* _To do_:
Rewrite the listing below with "screenshot" swapped for "capture" wherever it appears, keeping everything else the same. Leave the pictures out.

* _Given entries_:
☆ ☆ ☆ ☆
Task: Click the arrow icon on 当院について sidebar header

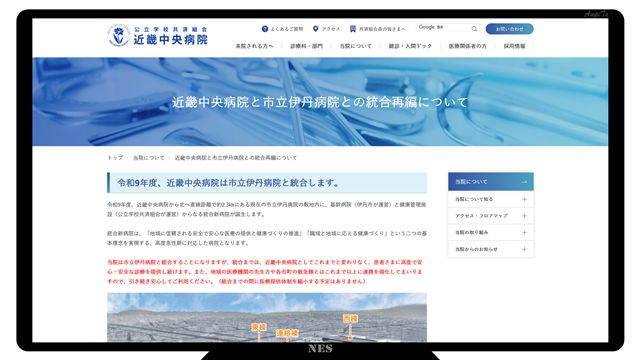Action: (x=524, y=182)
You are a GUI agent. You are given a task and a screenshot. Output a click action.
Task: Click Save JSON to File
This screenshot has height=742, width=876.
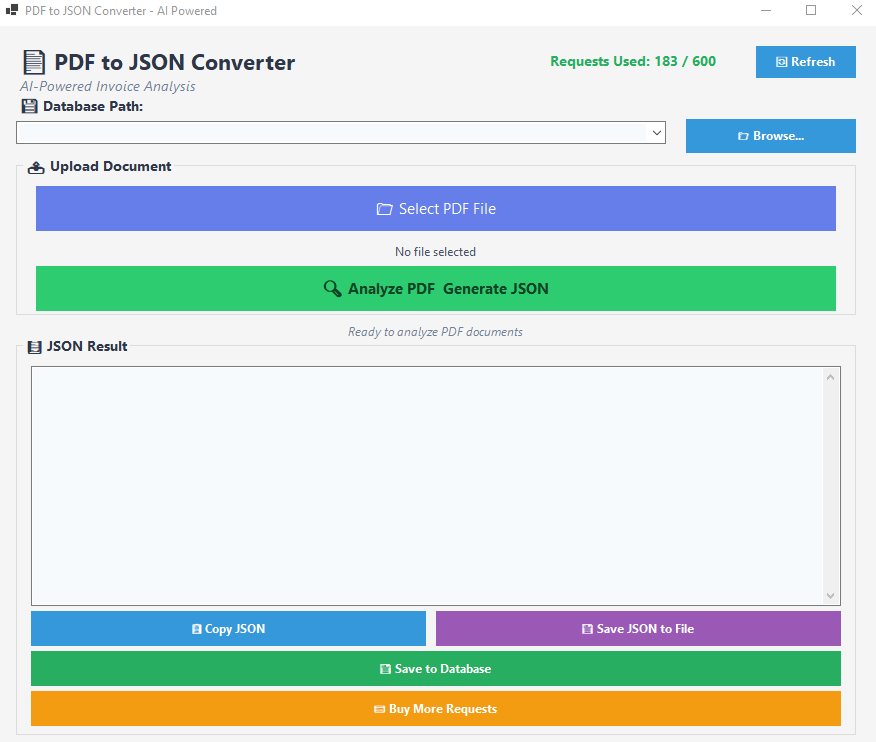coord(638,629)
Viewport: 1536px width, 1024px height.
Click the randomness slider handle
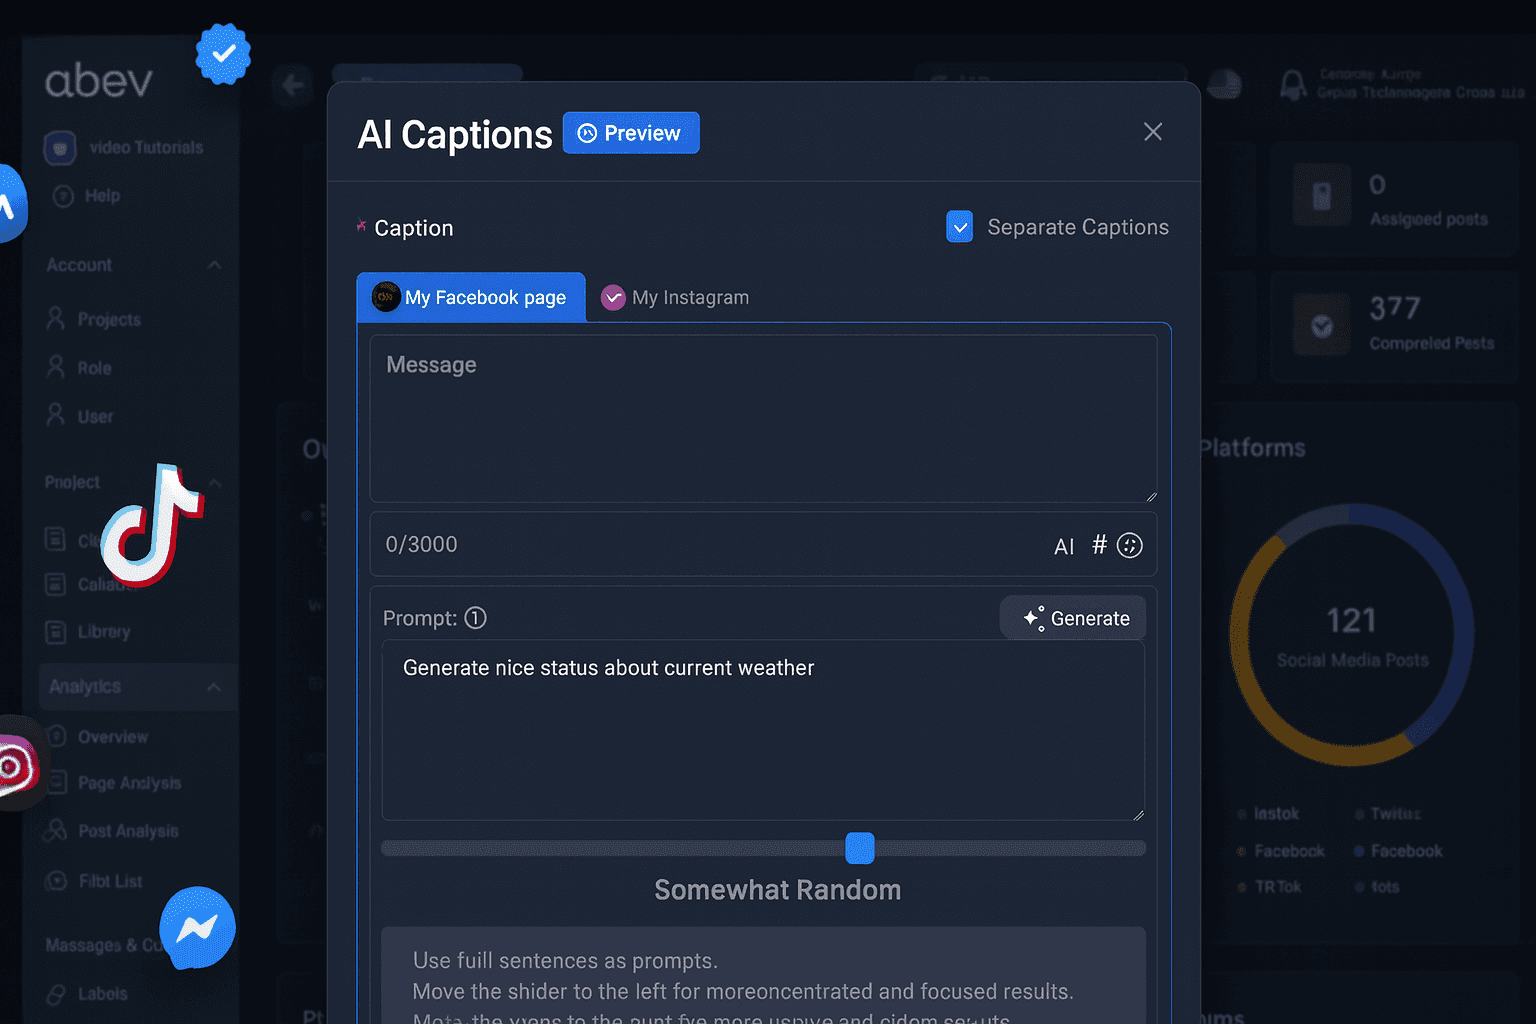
☆ ☆ ☆ ☆
* _Solution to this problem_:
Task: Click the arrow icon on 当院について sidebar header

Action: (x=524, y=182)
You are a GUI agent. You are given a task and a capture. Output a click action.
Task: Click Save JSON to File
This capture has height=742, width=876.
coord(638,629)
Viewport: 1536px width, 1024px height.
Click the randomness slider handle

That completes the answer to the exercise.